What is needed:
Answer these from the post on curating new media art:
(a) In the quoted passage, what can curators foster participation in by drawing attention to them?
(b) What does the post compare the curator's traditional role to?
(c) Which partners of the cultural broadcasters does the post list after "i.e."?

[iDC] Curating New Media Art

john sobol john at johnsobol.com
Thu Apr 13 07:50:55 EDT 2006


> ...The power of the media art curator is somewhat decentralised
> but she is still important as expert and cultural legitimiser. She can
> contextualise projects as part of culturally discursive currents or
> historical processes. (snip) curators have the ability to foster
> participation in open artworks by drawing attention to them...

The traditional role of the curator then is to promote, contextualize 
and legitimize works of art. Certainly a useful and provocative role, 
though somewhat dicey too. Not unlike journalism in certain respects.

But if this narratizing role and the power relations it implies has 
proven itself capable to date of absorbing even the most revolutionary 
art products it is not at all certain that it will successfully absorb 
the revolution that is the redefinition of art as process.

Cultural broadcasters assumed the functions of promoting, 
contextualizing and legitimizing artworks and institutionalized those 
functions in (among others) the person of the curator , who undertook 
to fulfill those functions by leveraging partnerships with other 
cultural broadcasters – i.e. vertical media, academia, Madison Ave. 
etc. – in part because that was the most efficient and effective means 
for cultural broadcasters to create social, aesthetic and economic 
value out of art. And artists bought into this useful model for the 
same reasons.

Entries supplied:
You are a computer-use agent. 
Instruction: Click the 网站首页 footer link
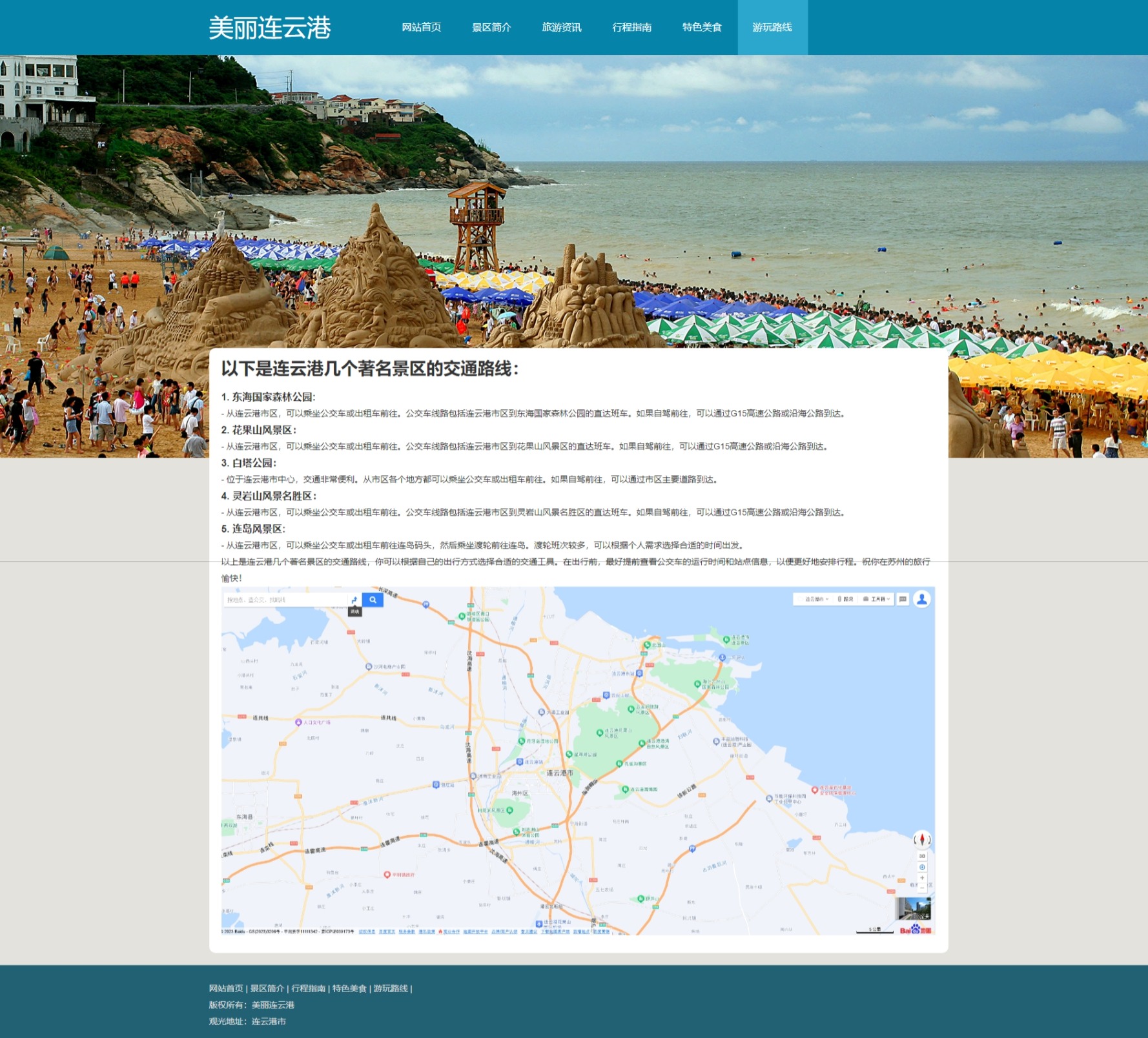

...

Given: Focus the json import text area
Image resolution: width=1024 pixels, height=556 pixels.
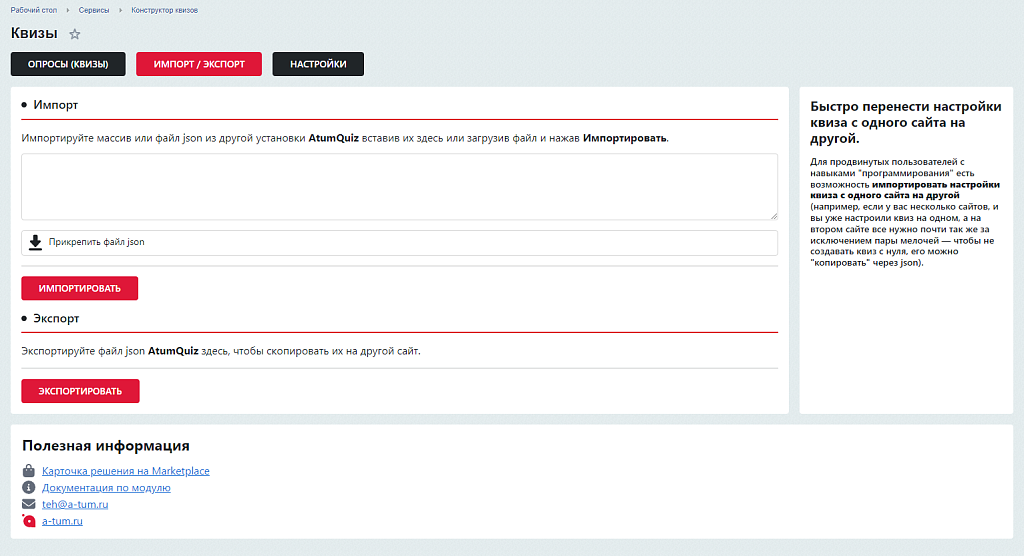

Right answer:
(a) Open artworks.
(b) Journalism, in certain respects.
(c) Vertical media, academia and Madison Ave.